*** Provided data Section Begins ***

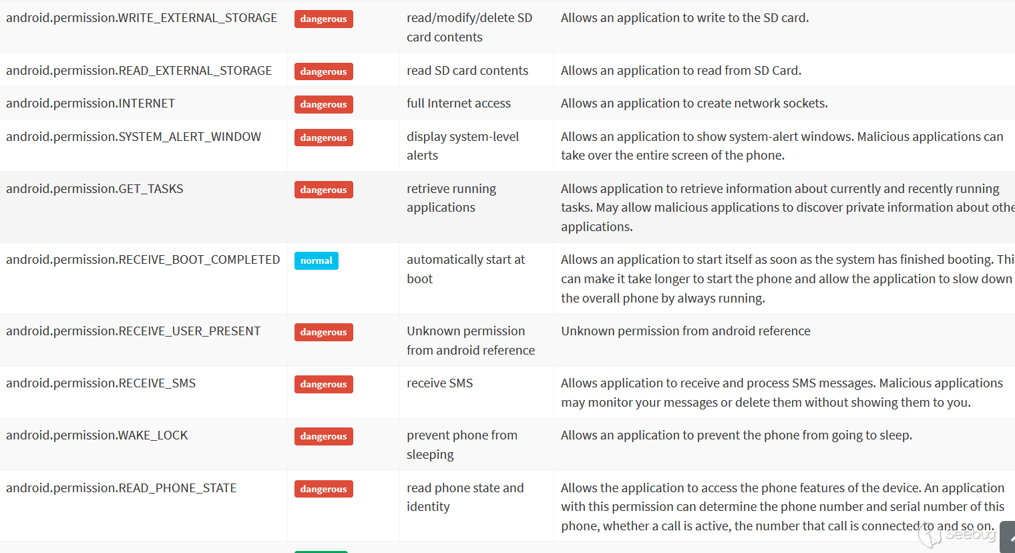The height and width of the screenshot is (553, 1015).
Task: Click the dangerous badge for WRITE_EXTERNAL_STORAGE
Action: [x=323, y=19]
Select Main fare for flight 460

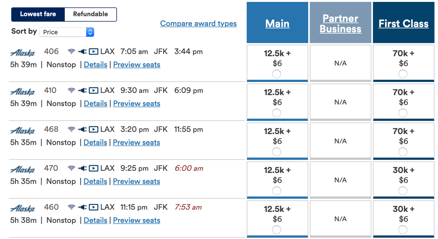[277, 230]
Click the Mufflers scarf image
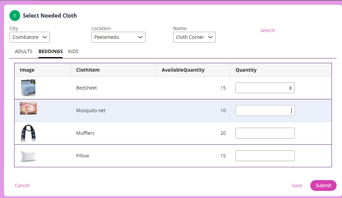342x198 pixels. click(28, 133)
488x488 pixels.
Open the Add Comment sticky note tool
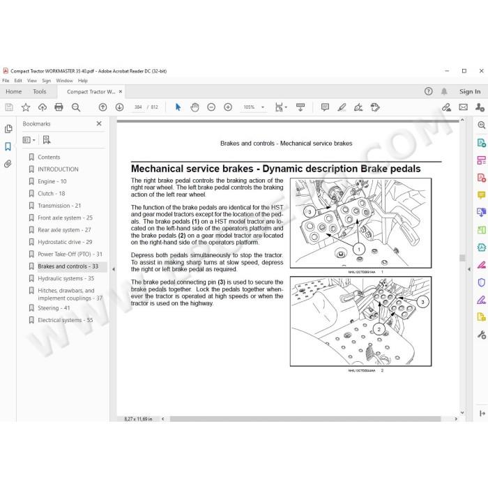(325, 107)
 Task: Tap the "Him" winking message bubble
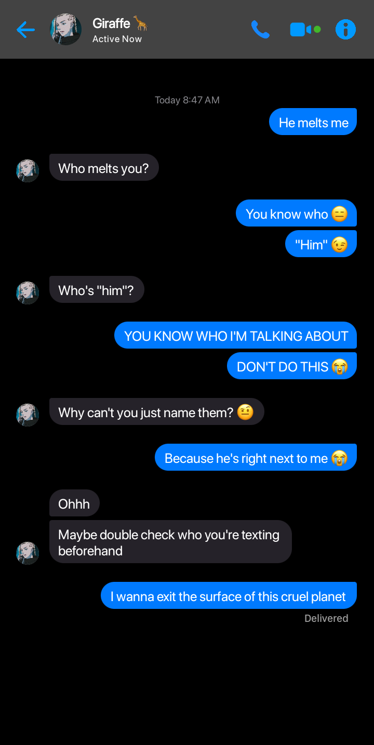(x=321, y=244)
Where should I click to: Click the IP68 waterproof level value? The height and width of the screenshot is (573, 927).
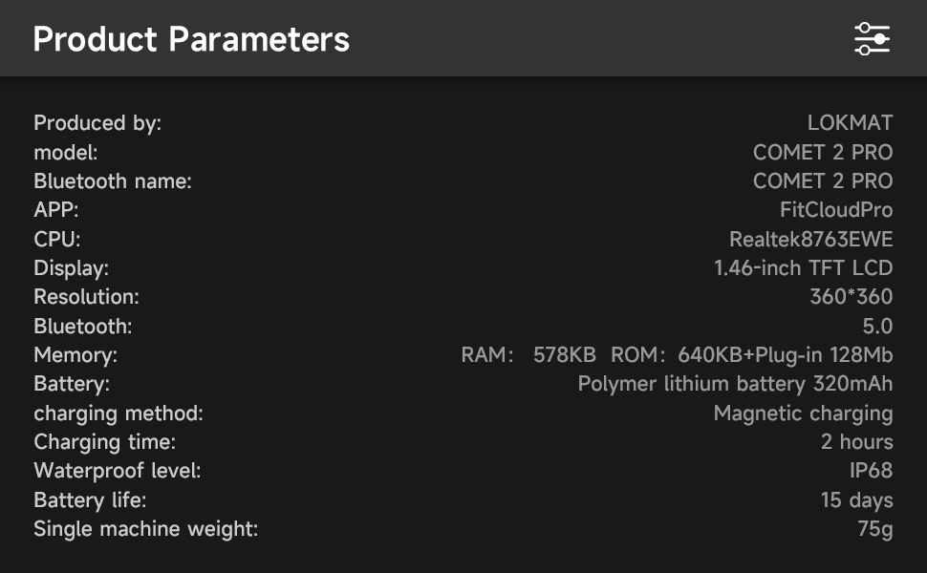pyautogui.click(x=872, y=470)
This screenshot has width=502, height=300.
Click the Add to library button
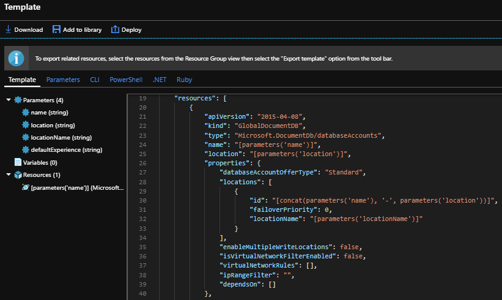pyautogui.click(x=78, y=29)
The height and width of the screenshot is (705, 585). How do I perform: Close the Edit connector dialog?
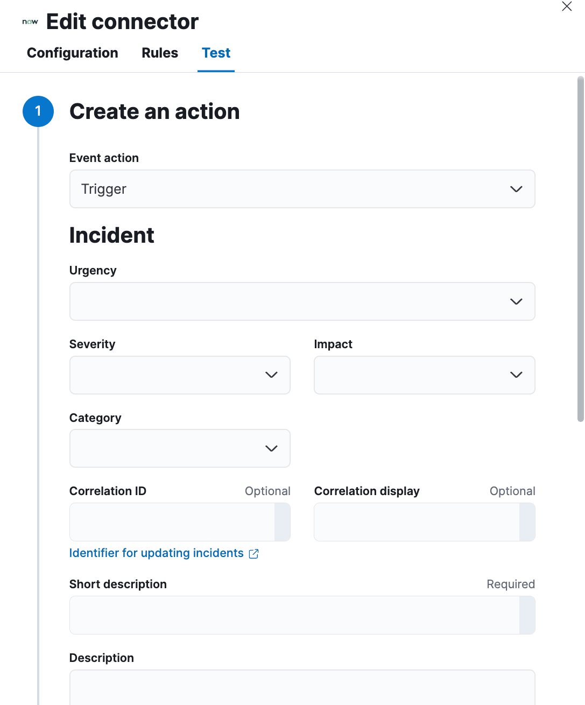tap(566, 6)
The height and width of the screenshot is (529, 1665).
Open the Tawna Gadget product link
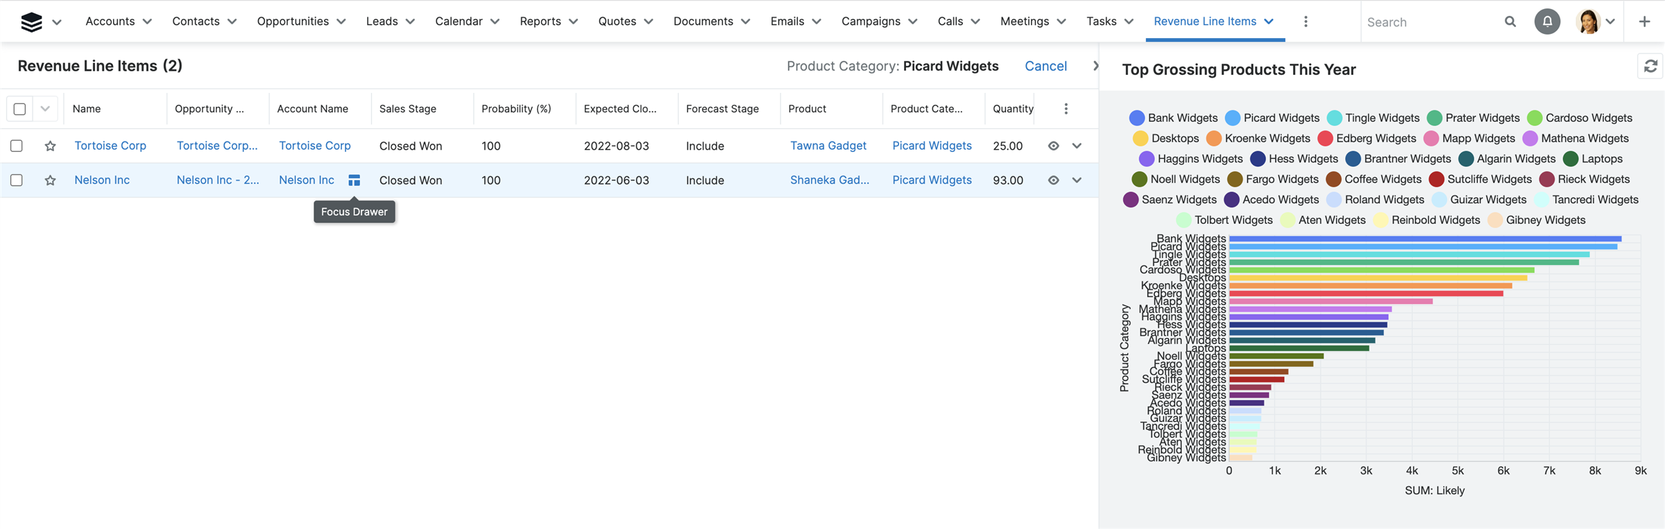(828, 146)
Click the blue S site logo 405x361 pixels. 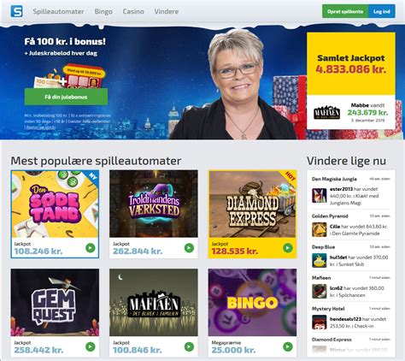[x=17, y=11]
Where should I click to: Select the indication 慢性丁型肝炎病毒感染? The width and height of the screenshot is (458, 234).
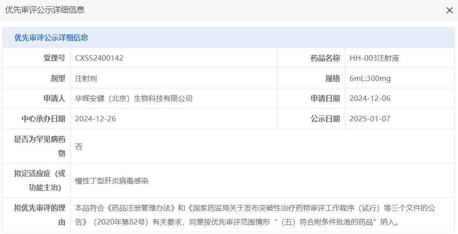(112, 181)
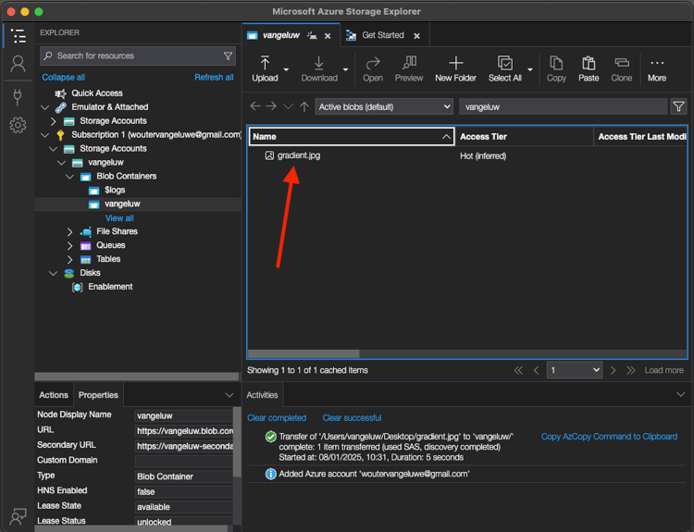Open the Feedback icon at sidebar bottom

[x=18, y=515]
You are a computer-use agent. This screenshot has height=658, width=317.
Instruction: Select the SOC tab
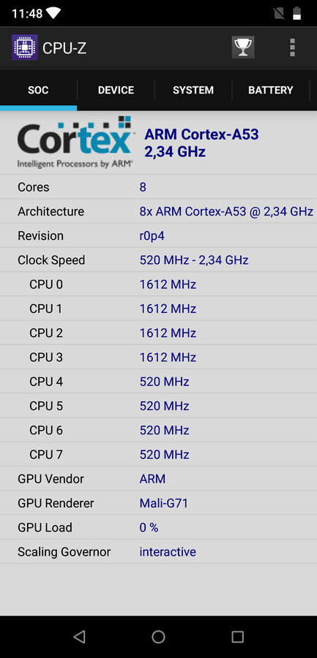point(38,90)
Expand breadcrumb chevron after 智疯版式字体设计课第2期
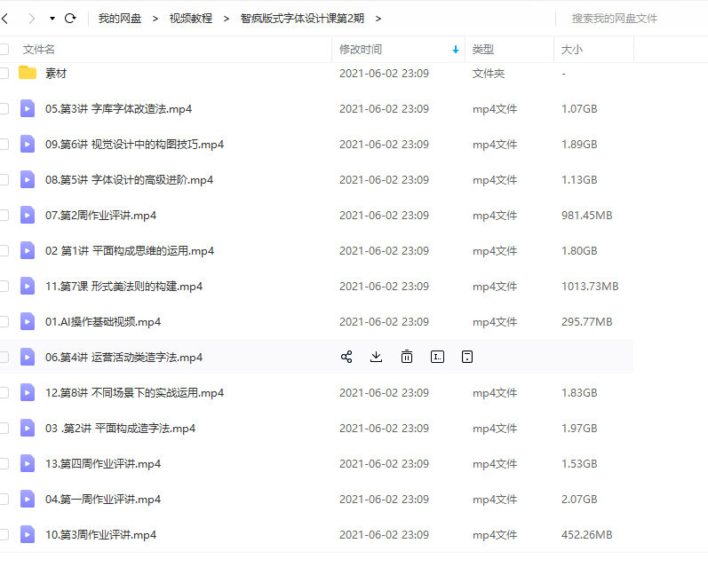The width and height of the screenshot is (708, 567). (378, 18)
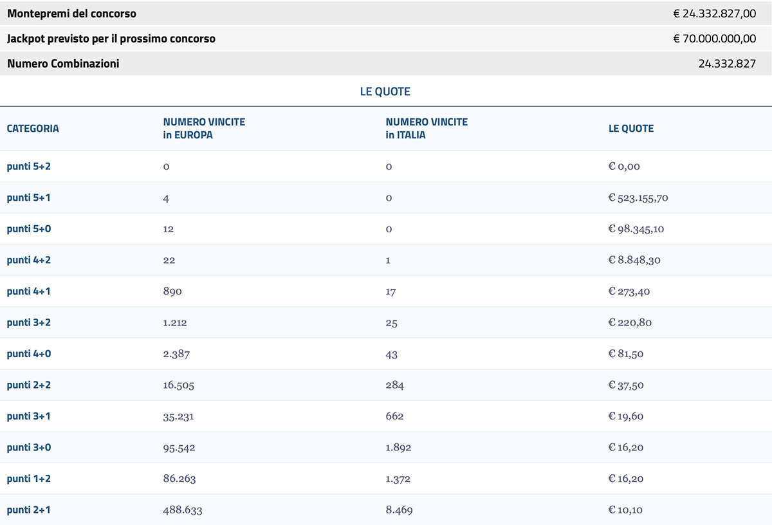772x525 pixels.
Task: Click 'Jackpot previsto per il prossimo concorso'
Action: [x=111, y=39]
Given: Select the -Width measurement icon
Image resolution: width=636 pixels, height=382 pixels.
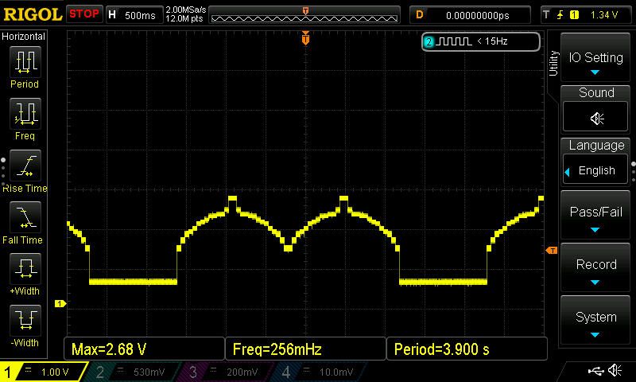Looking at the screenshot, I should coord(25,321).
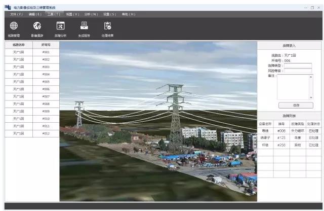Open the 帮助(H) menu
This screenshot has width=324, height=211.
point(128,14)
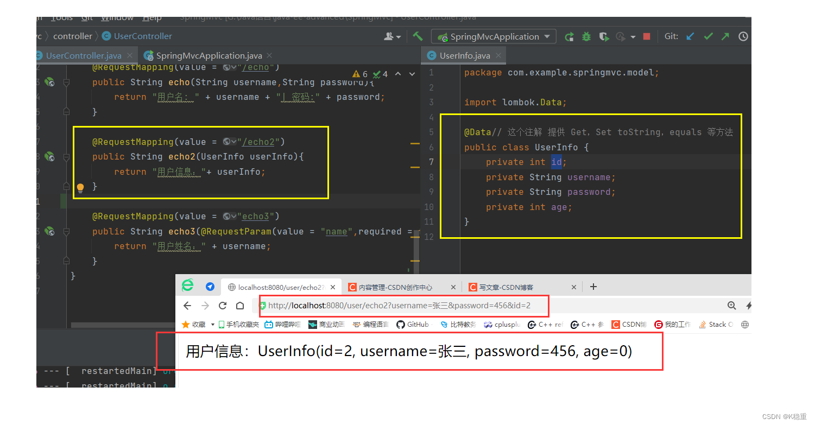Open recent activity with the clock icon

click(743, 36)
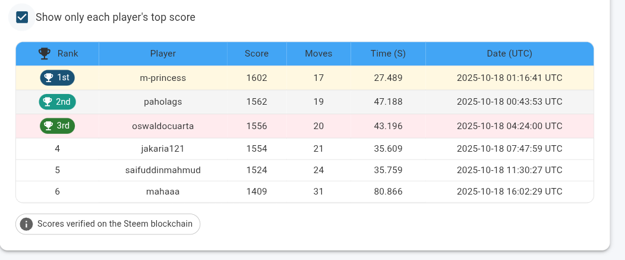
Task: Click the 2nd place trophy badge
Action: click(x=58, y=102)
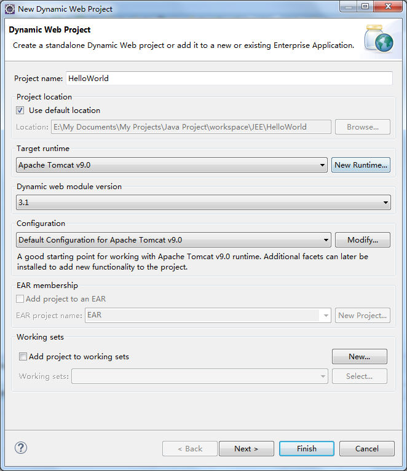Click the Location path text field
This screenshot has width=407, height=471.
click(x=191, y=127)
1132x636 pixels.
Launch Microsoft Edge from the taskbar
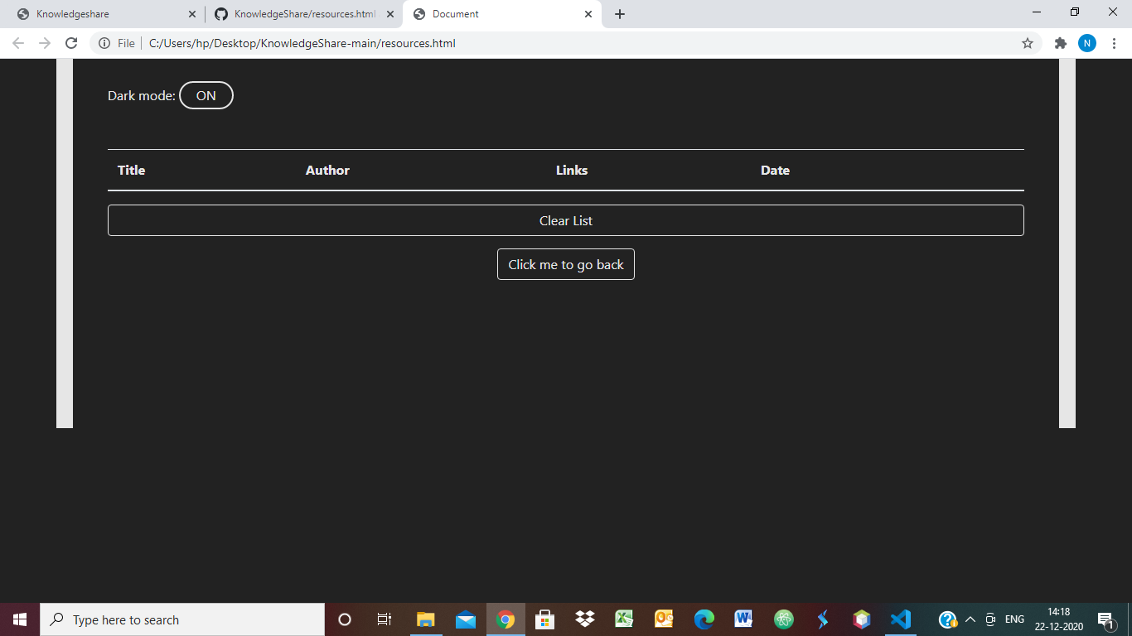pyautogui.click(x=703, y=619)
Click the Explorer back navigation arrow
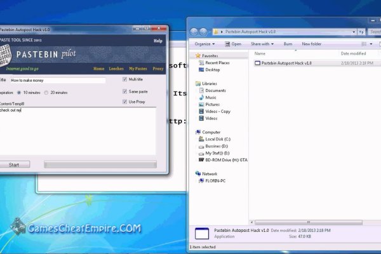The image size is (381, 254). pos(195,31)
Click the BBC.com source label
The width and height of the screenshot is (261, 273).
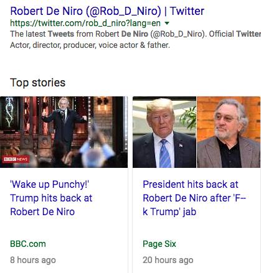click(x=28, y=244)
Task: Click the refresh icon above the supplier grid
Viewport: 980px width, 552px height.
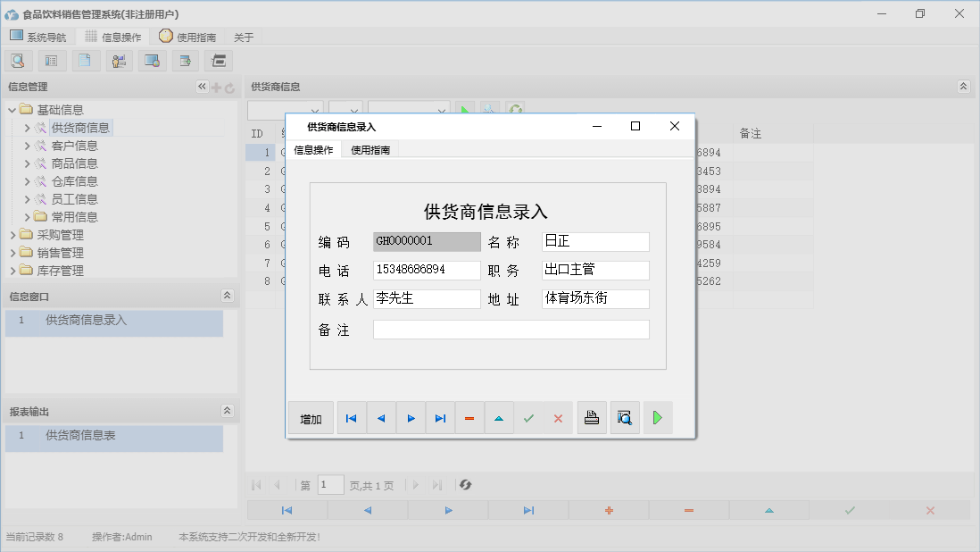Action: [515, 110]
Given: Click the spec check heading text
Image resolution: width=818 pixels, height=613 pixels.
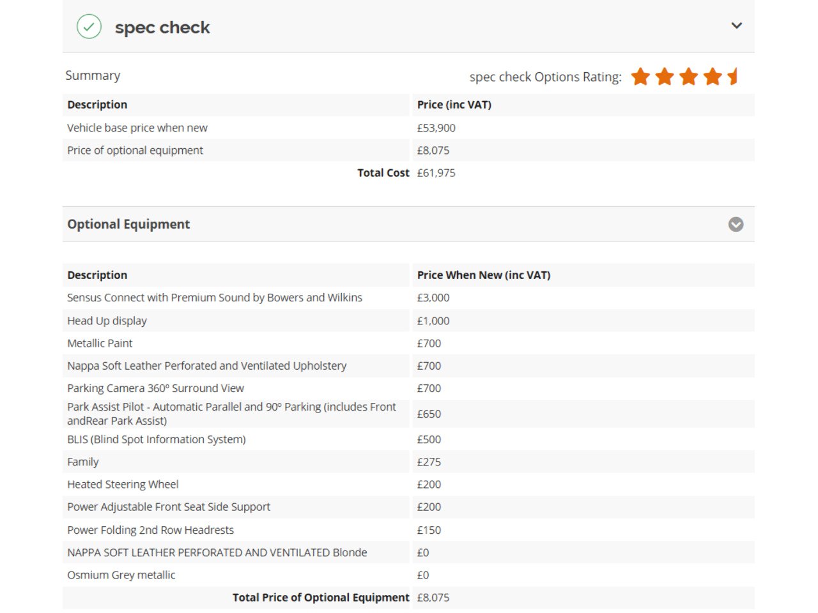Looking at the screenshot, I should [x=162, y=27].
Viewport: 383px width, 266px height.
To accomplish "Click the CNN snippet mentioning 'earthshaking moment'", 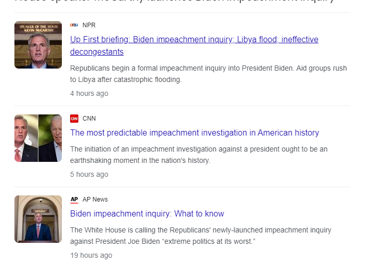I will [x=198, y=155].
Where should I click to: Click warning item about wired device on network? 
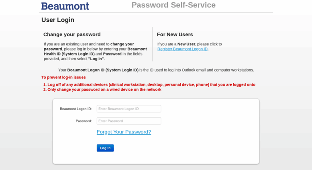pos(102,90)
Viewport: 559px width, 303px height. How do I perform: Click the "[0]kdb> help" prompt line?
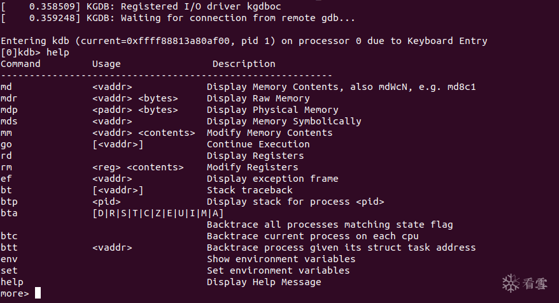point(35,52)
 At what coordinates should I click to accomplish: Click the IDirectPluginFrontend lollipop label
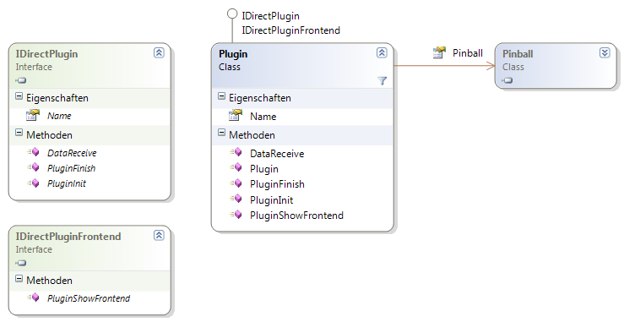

*** Provided data Section Ends ***

Problem to work on => For the data above, set down exactly the lines from the line with "488x488 pixels." to the line with "This screenshot has width=502, height=300.", both included, leaving pictures out.

Finished task =>
488x488 pixels.
Open the Add Comment sticky note tool
(325, 107)
 Task: Tap the "Him" winking message bubble
(x=321, y=244)
Where should I click to: Click the IP68 waterproof level value? The height and width of the screenshot is (573, 927).
pyautogui.click(x=872, y=470)
This screenshot has width=502, height=300.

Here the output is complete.